── Verilen metin
Adil geçişin işçileri bir fabrika, bir tesis, bir iş yeri temelinde parçalamayı esas aldığını dile getiren Çoban, “Orada parçaladığı sınıfı aynı zamanda bireyler olarak atomize ediyor. O işçi bireye de diyor ki ‘Bak sen eğitim alırsan yeşil işlere gidebilirsin, yeteneklerine geliştirirsen şu sektörde iş bulabilirsin.’ Söz konusu iş yerinde işçilerin birlikte bir planlama yapması, birlikte önerilerde bulunması, iş birliği, dayanışma, kendi aralarında sınıf bilincine uygun eyleme geçme, bunların hiçbirine olanak sağlamıyor. Sadece sağladığı kariyer koçluğu! Dolayısıyla da işini kaybedebilecek işçiler arasında rekabeti körüklüyor ve bütün olarak sınıfın bütünlüğünü ve kolektif dayanışmasını, kolektif eyleme geçmesini de erozyona uğratıyor. Bu bakımdan, işçi sınıfının tarihsel, kolektif sınıfsal, mücadele birikimini ortadan kaldırıyor” dedi.

SERMAYENİN SORUMLULUĞU SÜMEN ALTI

Bu yönüyle adil geçişin, işçi sınıfını birleştiren değil, bölen bir proje olduğunu ifade eden Çoban, “İşçi sınıfını kapitalizme karşı değil de işyerindeki kendi arkadaşlarıyla rekabet haline getiren bireyler olarak varsaydığımızda işçi sınıfının kapitalizme karşı mücadele gücünü de ortadan kaldırmış olacak adil geçiş” dedi.
────
── Derlenen malzeme
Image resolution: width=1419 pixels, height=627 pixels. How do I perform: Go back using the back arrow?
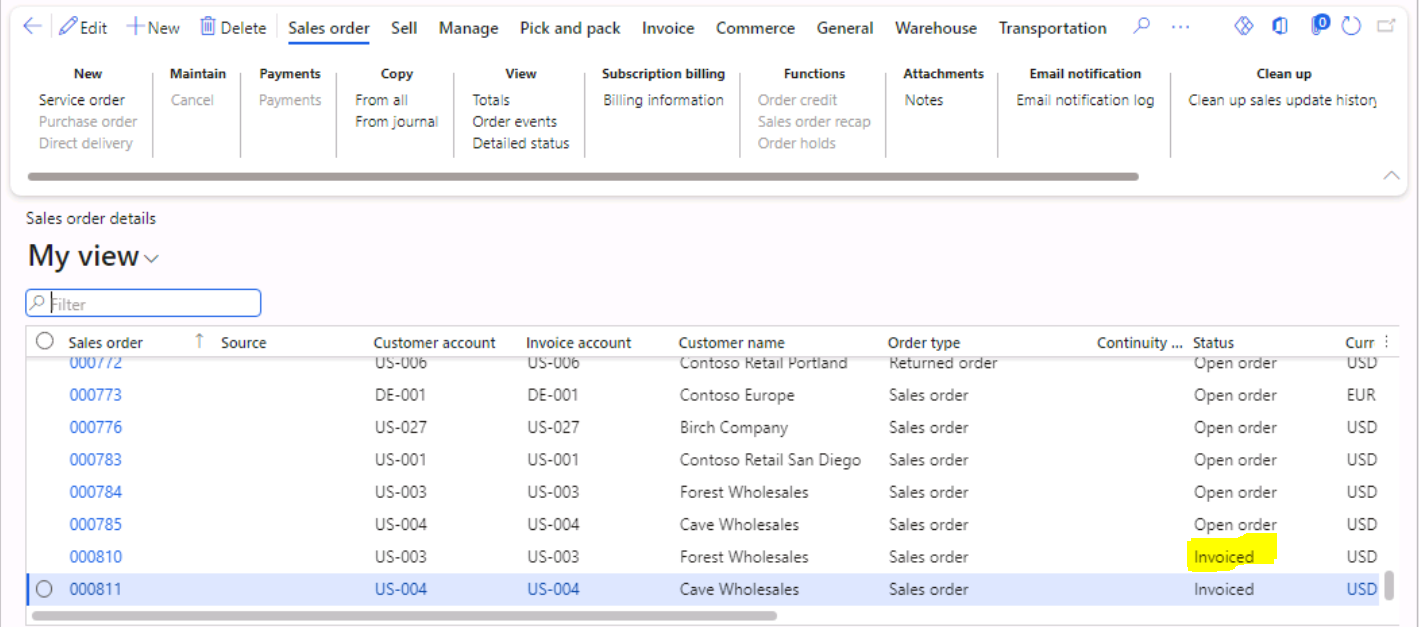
────
- **Hedefiniz**
Verilen metindeki "Adil geçişin işçileri bir fabrika" sözleriyle başlayan paragrafı, ana bilgilerini koruyarak kısa bir madde listesine dönüştürünüz.

- **Beklenen cevap**
- Çoban'a göre adil geçiş, işçileri fabrika, tesis ve iş yeri temelinde parçalıyor ve bireyler olarak atomize ediyor.
- İşçiye, eğitim alır ve yeteneklerini geliştirirse yeşil işlerde ya da belli bir sektörde iş bulabileceği söyleniyor.
- İşçilerin birlikte planlama yapmasına, öneride bulunmasına, iş birliği ve dayanışma kurmasına, sınıf bilincine uygun eyleme geçmesine olanak tanınmıyor. Sağlanan tek şey kariyer koçluğu.
- Bu yüzden işini kaybedebilecek işçiler arasındaki rekabet körükleniyor. Sınıfın bütünlüğü, kolektif dayanışması ve kolektif eyleme geçmesi aşınıyor.
- Sonuçta işçi sınıfının tarihsel, kolektif sınıfsal mücadele birikimi ortadan kalkıyor.